IV. — Que le Conseil d’Etat ait retrouvé dans nos affaires Trépont, Blanchard, Lefranc, l’utilité des notions de cause juridique et de catégorie juridique, qu’il les ait pour ainsi dire, redécouvertes, cela est important pour le droit administratif, mais cela intéresse le droit tout entier et spécialement le droit civil. Bien que l’art. 1108, C. civ., fasse figurer la cause licite parmi les conditions de validité des conventions; bien que l’art. 1131 déclare sans effet l’obligation sans cause ou sur fausse cause, le droit civil semble avoir perdu la notion de la cause juridique objective et de la valeur des catégories. Le principe de l’autonomie des volontés posé par l’art. 1134 et interprété avec un imprudent libéralisme semble avoir submergé toute espèce de catégories dans l’immense domaine des conventions et, par suite, avoir totalement détruit l’intérêt pratique de la cause juridique objective. Sans doute, la matière de la cause illicite occupe une grande place en pratique et en jurisprudence, mais elle est dominée par l’autonomie des volontés et constitue une théorie entièrement subjective; il s’agit, en réalité, comme dans le détournement de pouvoir, de motifs déterminants illicites.

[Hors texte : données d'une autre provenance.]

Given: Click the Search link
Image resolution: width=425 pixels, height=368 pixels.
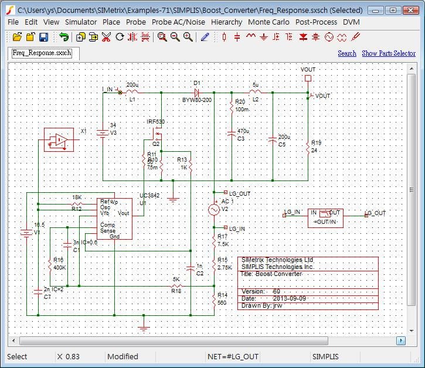Looking at the screenshot, I should (346, 53).
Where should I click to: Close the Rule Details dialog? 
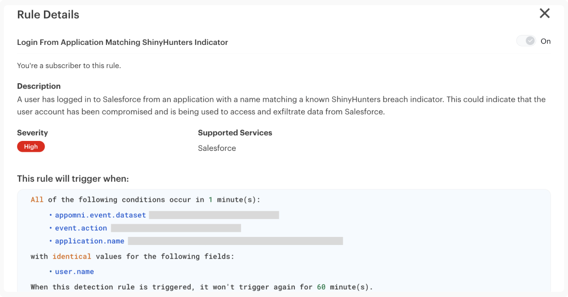(x=545, y=14)
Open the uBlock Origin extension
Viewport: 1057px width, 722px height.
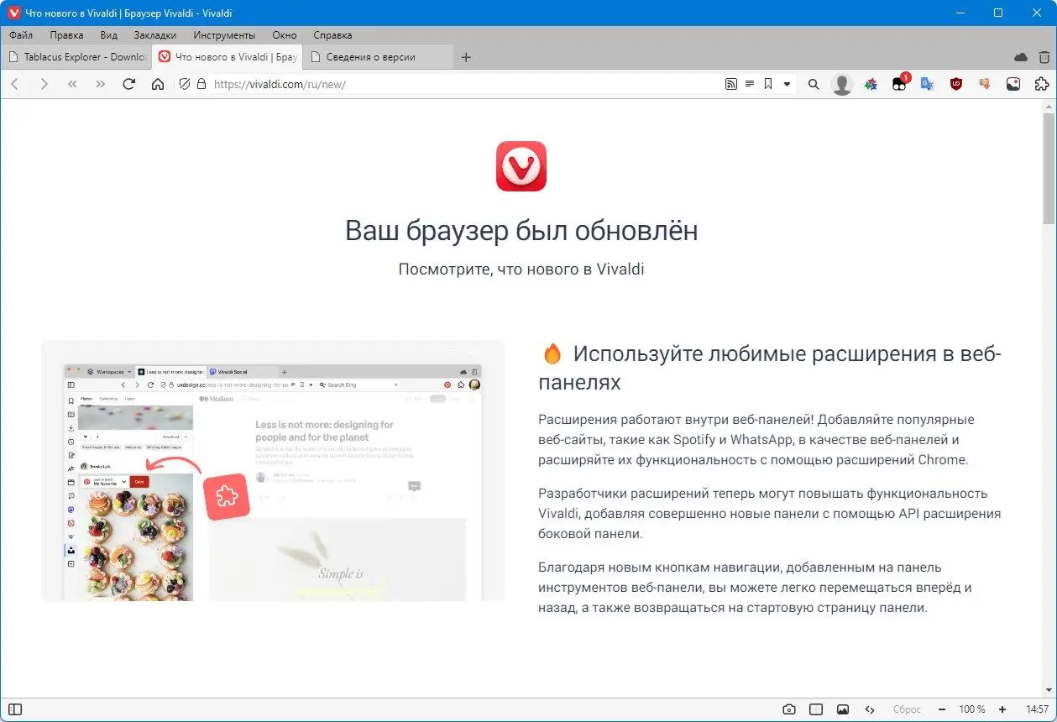click(x=955, y=84)
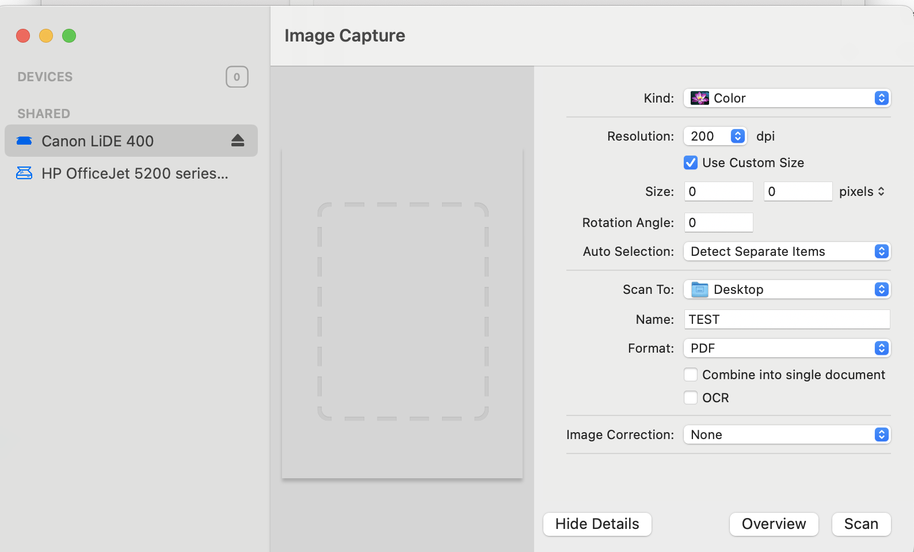
Task: Enable Combine into single document
Action: coord(691,375)
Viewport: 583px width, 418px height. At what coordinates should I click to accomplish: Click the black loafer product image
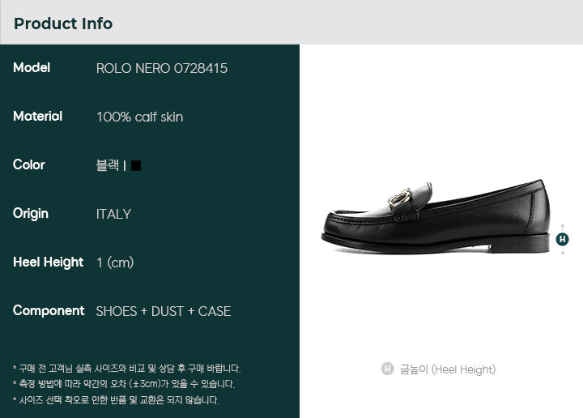tap(436, 217)
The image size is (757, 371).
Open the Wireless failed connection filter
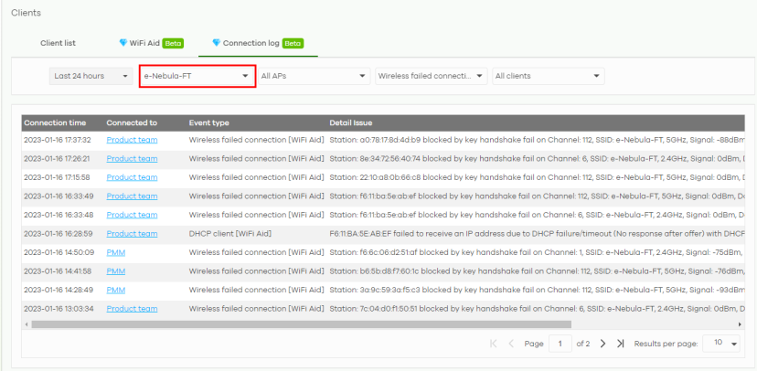coord(431,76)
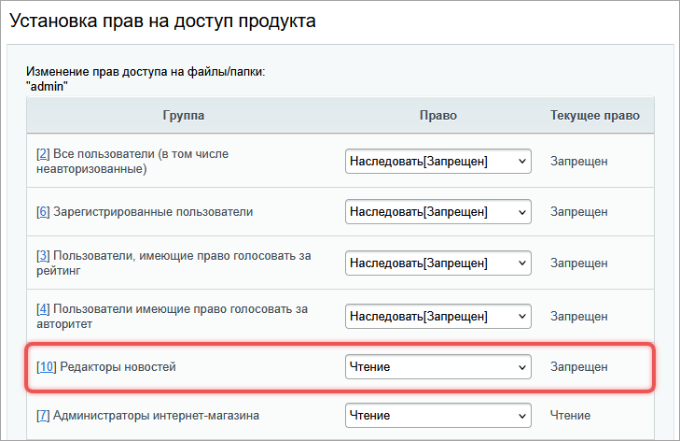This screenshot has height=441, width=680.
Task: Click group link [3] for rating voters
Action: click(43, 255)
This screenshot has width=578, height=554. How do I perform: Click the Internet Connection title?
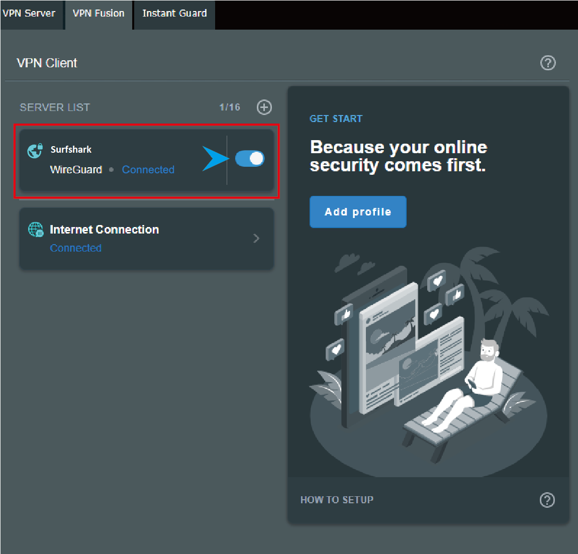[104, 230]
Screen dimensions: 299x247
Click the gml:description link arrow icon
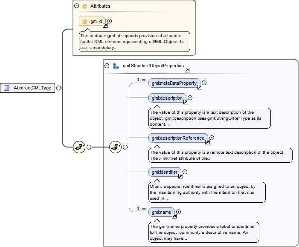click(x=185, y=102)
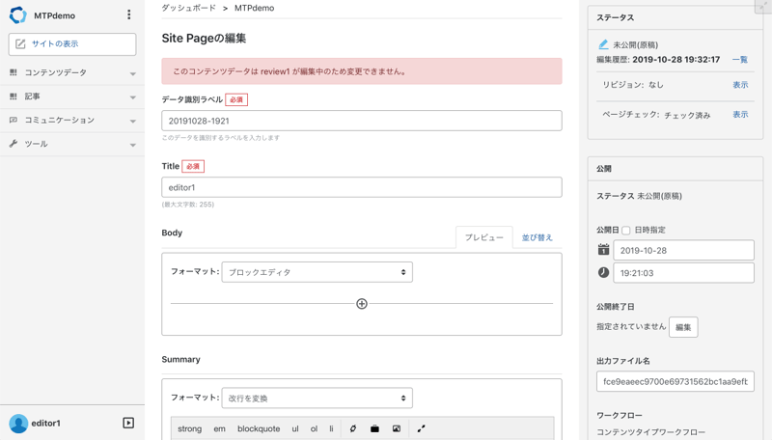This screenshot has height=440, width=772.
Task: Click the insert link icon in Summary toolbar
Action: pyautogui.click(x=353, y=428)
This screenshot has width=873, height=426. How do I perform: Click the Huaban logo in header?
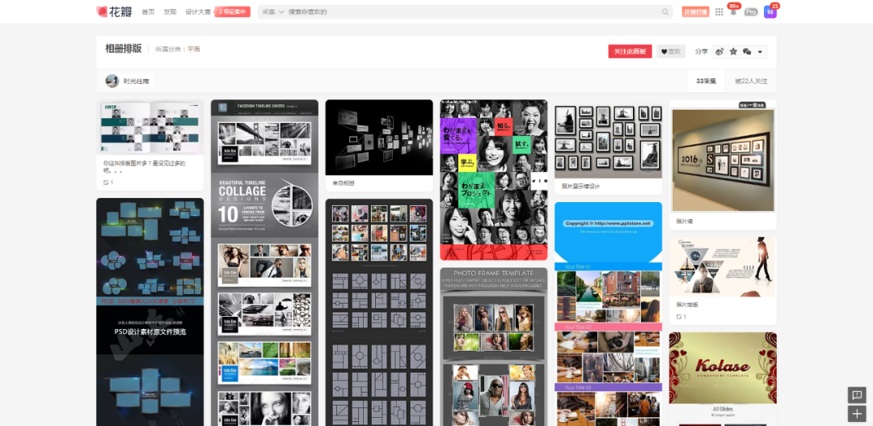tap(113, 11)
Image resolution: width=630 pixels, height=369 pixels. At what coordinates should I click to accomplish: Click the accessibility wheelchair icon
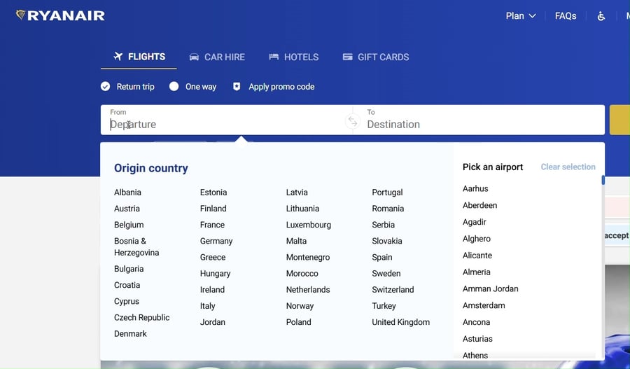pyautogui.click(x=601, y=16)
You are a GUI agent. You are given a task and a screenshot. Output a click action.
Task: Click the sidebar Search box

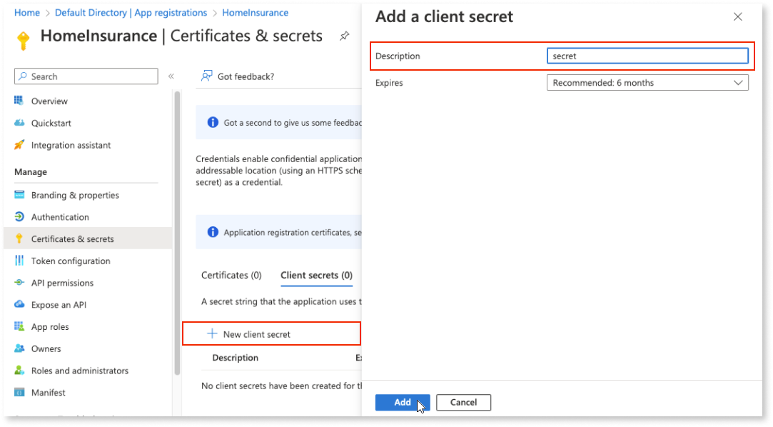86,76
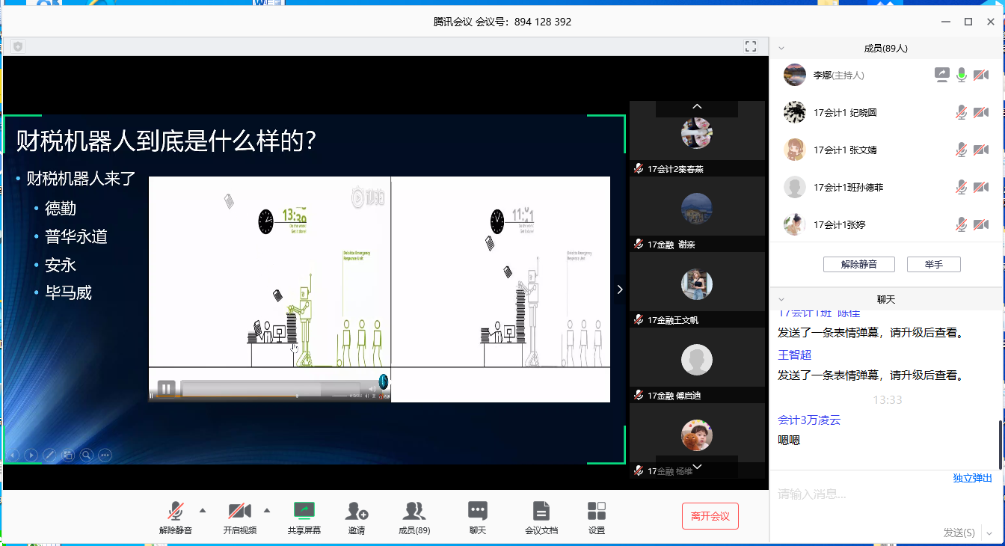This screenshot has width=1005, height=546.
Task: Click the security shield icon at top left
Action: click(x=18, y=46)
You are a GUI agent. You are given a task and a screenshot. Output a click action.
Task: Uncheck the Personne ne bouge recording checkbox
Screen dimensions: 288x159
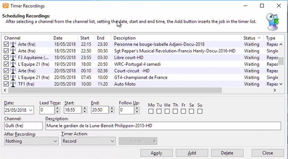click(6, 44)
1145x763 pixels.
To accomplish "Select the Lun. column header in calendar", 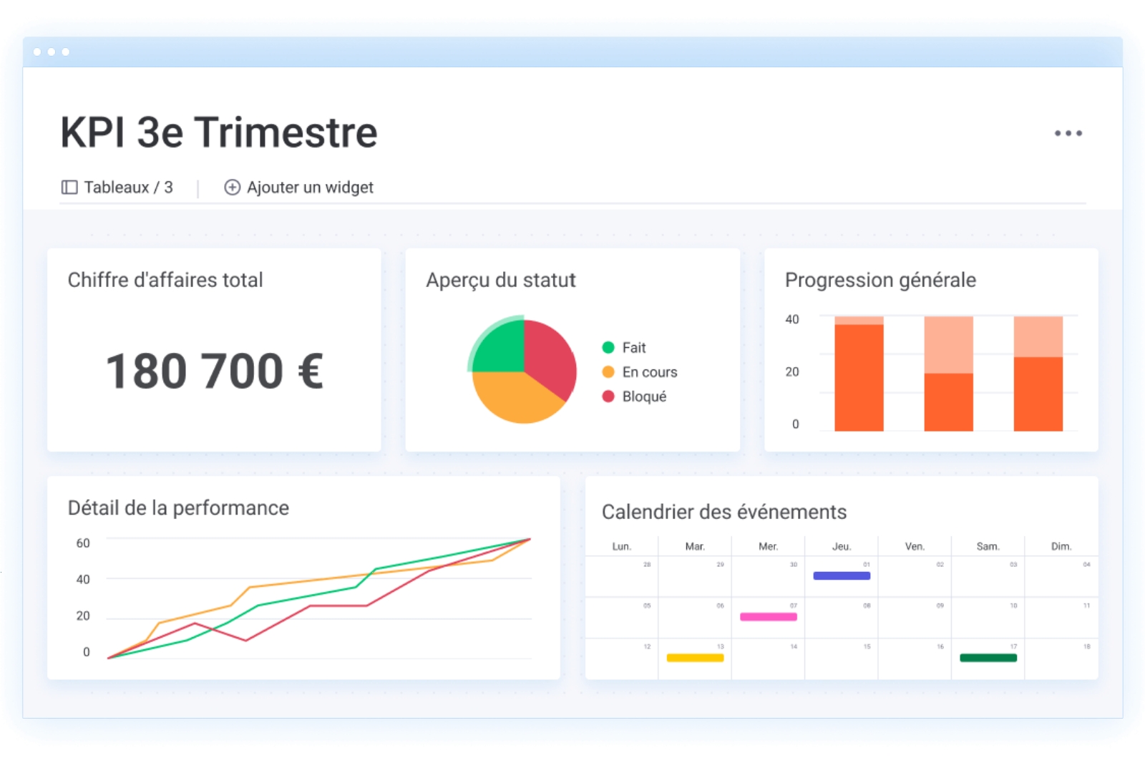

Un jour viendra certainement où le débordement du principe de l’autonomie des volontés paraîtra excessif, où l’on s’apercevra qu’à ce pouvoir des volontés correspond une fonction, et que, si l’art. 1134, C. civ., admet que les conventions légalement formées fassent la loi des parties, c’est afin qu’elles créent de l’ordre dans le commerce juridique. Avec la préoccupation de l’ordre dans le commerce juridique reparaîtra celle des catégories des actes et opérations et celle de leur cause juridique objective, basée sur leurs faits déterminants. A raison de ses besoins particuliers d’ordre dans la compétence, le droit administratif est ici en avance, mais, tôt ou tard, la jurisprudence de la Cour de cassation suivra celle du Conseil d’Etat dans une voie qui est celle de la reconstitution de l’ordre (Cfr. Gény, Méthode d’interprétation, 2ᵉ éd., et Gounot, Le principe de l’autonomie de la volonté en droit privé).